In my quest to leave no stone unturned, I plumbed the depths yet again. Though my long-time practice of language-ARTifying my life experiences can be quite telling and instructive, I realized there was way more to the story. Much of that story has its own language: a visceral system of correspondence—an especially pertinent system for pre-verbal stages of development—quite outside conceptual range. This part documents my “sensing” travels with a few signposts along the way.
Part III:
Righteous Rematch: talking back while mad to be had
The battle continues with me and my shadow, grappling down the avenue. Here, in this piece, I take my brain to task and not for the first time. Apparently, it’s not enough for me to speak out, again and again, I have to don SCUBA gear.
Part II:
As If The Other: vying for vision
What to say when the realization strikes that the most formidable battleship is charging you from within, and that its cargo is comprised of your very own—plus worldwide—ways and dilemmas? Yes, my existence is undeniably uniquely singular…my context…AND my one-of-a-kind synthesis of life experiences are all shot through with the collective unconscious—a non-exclusive conglomeration of selfhoods. I am alone, a single soul unto myself, woven into the web of the all of every one, every thing. What to do? Remain curious and extend the olive branch to myself, my process and to identifiable nooks and crannies within our interdependent society.
PART I:
For Crying Out Loud: her moments’ memoir in verse
In early August 2023, after having the rug pulled out from under my nimble feet—my diminishing ease of mobility—I found myself employing walking poles in the house. Unplugging from writing and producing for my nonprofit, my obsession, Emotion Literacy Advocates (ELA), I said to myself: “I will not be writing again. I have nothing else to say.” The amount of material I had created and produced, on behalf of ELA’s version of self and social awareness for over three decades, overwhelmed me. As did what my life had become: almost all virtual.

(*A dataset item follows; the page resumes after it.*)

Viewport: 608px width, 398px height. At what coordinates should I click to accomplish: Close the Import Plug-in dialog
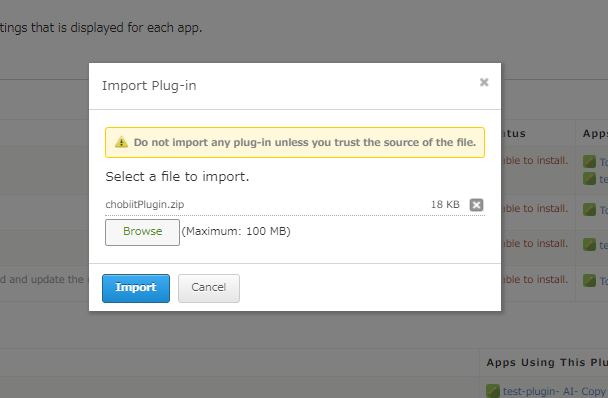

I was keeping up with closest friends and family members through lengthy and unusually frequent phone visits. My husband generously provided much, not the least of which was food that he shopped for, prepared and served.
A friend suggested I write about the situation and I said: “Maybe, but not until I surmount it.” One day I awoke to a thought and it said: for crying out loud…that’s the name of the next piece you will write. Since I, literally, do nothing of the sort (and had only just recently had that fact brought to my undivided attention by a myofascial bodyworker), the title struck me. And, “for crying out loud” conjured a memory of adults I grew up around who used that phrase in exclamatory fashion. Those voices were too stark to ignore. One day, not long after that moment, I picked up my pen and, in my signature stream of consciousness, spontaneous style, I hand-wrote, day by day, the spoken narrative contained within these pieces. The visuals and the audio production were soon to follow.